Это было сказано в присутствии охранников и надзирателей, и они прониклись ко мне уважением: никто из них не имел права без доклада входить в кабинет директора!
Вскоре некоторые охранники стали даже просить меня:
«Сеньор Терезо, загляните к директору, есть у него кто-нибудь или он один?»
Теперь я совсем свободно ходил по тюрьме. Охрана меня не останавливала. А вот с побегом дело не двигалось. Передал Жозе Магро записку: мол, зря товарищи на меня понадеялись. Он ответил мне, что верит в меня, просит не прекращать поиски.
Шел месяц за месяцем. Однажды вызывает меня Гомес да Силеа.
«А не можешь ли ты починить эту колымагу?

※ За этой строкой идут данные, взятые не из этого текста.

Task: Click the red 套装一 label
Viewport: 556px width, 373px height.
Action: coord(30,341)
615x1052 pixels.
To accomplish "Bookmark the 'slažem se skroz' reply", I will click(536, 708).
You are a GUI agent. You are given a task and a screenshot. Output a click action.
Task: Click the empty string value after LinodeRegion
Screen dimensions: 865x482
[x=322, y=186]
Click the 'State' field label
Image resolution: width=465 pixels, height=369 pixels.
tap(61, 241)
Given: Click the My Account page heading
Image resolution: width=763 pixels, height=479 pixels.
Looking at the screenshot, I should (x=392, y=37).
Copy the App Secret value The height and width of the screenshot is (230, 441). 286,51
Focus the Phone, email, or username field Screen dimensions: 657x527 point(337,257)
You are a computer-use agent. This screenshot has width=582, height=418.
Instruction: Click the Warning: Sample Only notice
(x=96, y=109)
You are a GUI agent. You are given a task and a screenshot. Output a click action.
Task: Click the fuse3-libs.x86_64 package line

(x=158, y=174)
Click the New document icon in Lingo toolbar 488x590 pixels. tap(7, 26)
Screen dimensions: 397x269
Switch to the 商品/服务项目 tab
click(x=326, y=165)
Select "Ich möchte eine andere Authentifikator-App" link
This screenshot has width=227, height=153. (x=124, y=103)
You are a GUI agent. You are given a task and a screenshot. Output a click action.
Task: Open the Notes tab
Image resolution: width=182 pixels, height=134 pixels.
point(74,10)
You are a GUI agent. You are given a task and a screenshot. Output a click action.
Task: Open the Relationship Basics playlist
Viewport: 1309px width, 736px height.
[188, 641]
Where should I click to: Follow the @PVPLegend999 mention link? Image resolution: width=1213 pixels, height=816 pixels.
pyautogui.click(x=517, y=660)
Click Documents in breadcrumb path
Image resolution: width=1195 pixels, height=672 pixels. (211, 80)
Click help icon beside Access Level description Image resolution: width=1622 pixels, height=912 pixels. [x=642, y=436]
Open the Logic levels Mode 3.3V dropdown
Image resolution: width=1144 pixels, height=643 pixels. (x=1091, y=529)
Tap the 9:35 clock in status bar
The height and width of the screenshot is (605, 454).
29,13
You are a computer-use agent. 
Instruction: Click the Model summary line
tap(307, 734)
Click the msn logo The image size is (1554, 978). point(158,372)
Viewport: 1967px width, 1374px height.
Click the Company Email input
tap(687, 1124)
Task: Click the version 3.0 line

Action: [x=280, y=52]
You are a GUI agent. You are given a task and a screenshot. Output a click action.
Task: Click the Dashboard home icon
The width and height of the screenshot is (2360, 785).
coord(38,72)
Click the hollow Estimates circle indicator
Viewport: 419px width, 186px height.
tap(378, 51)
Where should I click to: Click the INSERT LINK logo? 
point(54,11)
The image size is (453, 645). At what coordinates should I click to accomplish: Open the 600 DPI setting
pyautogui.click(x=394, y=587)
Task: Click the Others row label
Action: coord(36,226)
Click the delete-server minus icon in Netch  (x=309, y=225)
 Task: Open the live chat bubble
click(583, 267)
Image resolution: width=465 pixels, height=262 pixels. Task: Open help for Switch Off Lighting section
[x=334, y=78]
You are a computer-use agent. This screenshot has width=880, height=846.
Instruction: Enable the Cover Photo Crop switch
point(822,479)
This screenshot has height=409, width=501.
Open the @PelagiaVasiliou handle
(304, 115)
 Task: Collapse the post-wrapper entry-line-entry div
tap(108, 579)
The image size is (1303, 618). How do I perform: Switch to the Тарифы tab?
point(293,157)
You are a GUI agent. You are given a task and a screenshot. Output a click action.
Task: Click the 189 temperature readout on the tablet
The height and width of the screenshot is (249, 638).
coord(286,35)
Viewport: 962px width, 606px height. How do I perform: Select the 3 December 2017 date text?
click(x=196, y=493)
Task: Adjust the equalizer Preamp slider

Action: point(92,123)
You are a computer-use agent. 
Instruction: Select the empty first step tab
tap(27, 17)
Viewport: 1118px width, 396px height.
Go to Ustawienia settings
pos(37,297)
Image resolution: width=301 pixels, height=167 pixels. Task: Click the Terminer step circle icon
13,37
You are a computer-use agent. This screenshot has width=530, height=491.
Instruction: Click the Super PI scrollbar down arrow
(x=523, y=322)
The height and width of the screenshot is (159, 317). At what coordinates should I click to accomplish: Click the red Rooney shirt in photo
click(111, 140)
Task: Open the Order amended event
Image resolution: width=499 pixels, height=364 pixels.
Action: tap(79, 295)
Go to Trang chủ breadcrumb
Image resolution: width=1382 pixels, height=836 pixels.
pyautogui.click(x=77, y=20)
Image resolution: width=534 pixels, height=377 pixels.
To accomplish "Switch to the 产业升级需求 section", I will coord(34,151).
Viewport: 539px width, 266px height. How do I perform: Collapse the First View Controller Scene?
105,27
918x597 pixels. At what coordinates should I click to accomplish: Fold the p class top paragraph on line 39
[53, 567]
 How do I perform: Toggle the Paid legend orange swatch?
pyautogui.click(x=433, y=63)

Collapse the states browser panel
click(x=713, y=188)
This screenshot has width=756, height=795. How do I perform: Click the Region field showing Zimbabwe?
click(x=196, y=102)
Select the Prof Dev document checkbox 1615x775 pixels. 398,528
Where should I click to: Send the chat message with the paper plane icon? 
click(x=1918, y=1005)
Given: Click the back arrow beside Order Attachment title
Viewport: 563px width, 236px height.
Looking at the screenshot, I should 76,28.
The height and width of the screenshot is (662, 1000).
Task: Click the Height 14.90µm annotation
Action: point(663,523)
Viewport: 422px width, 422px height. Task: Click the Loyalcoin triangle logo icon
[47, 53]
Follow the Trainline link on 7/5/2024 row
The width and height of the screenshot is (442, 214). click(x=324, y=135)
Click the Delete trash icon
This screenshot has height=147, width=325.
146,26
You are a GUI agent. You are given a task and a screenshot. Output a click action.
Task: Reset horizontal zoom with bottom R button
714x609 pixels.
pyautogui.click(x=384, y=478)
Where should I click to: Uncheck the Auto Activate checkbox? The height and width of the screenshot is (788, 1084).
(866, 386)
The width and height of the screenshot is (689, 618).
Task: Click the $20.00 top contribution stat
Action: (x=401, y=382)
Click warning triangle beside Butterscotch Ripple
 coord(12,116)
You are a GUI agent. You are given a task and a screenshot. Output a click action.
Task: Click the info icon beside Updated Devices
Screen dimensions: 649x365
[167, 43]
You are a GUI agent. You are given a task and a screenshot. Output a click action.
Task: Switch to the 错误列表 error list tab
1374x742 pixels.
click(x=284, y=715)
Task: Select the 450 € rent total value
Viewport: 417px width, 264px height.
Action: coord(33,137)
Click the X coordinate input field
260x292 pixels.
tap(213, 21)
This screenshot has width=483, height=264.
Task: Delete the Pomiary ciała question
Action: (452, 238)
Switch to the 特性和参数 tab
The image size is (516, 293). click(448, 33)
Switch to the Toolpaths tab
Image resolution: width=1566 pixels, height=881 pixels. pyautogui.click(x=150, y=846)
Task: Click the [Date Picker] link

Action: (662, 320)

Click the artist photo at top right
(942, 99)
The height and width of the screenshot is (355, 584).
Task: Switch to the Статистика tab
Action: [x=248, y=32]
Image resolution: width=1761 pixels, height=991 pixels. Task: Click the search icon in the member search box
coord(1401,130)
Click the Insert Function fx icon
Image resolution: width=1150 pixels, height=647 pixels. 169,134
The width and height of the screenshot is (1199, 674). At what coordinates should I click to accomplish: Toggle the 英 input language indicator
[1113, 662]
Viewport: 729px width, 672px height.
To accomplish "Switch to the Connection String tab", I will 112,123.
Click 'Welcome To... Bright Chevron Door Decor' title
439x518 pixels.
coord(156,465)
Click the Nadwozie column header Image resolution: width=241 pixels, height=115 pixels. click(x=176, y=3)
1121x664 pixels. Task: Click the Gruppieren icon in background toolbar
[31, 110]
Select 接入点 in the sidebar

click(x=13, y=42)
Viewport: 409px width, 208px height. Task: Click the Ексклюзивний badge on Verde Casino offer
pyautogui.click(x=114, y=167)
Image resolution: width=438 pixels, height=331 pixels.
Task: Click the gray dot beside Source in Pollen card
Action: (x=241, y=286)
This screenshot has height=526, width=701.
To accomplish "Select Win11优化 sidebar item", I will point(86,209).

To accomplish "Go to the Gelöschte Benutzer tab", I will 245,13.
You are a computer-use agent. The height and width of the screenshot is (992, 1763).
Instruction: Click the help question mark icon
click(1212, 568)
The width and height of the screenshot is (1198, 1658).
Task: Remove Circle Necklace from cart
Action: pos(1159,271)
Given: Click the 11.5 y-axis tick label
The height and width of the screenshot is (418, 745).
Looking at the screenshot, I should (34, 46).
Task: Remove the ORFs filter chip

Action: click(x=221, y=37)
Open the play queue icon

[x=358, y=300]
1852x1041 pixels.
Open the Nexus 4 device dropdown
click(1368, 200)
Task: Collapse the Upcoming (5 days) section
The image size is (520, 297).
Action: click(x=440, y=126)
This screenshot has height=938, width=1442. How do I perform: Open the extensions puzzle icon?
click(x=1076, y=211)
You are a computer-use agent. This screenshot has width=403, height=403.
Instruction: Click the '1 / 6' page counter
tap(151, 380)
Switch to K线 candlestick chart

У нее что-то с мотором». И показывает в угол гаража, где стоял громадный черный «крайслер».
Я говорю:
«Попробую, сеньор директор». А у самого сердце так и прыгнуло в груди — это был бронированный автомобиль Салазара.
Подошел я к машине, открыл дверцу, прямо дрожу от волнения. Гляжу на толстостенные пуленепробиваемые стекла и думаю: «Вот оно! Наконец!» Мощный мотор, восемь цилиндров. Первым делом проверяю электропроводку, чтобы понять, почему машина не заводится. И вижу, что там установлена система охраны против угона. Если не знать секрета, не заведешь. Быстренько соединил что надо, машина завелась.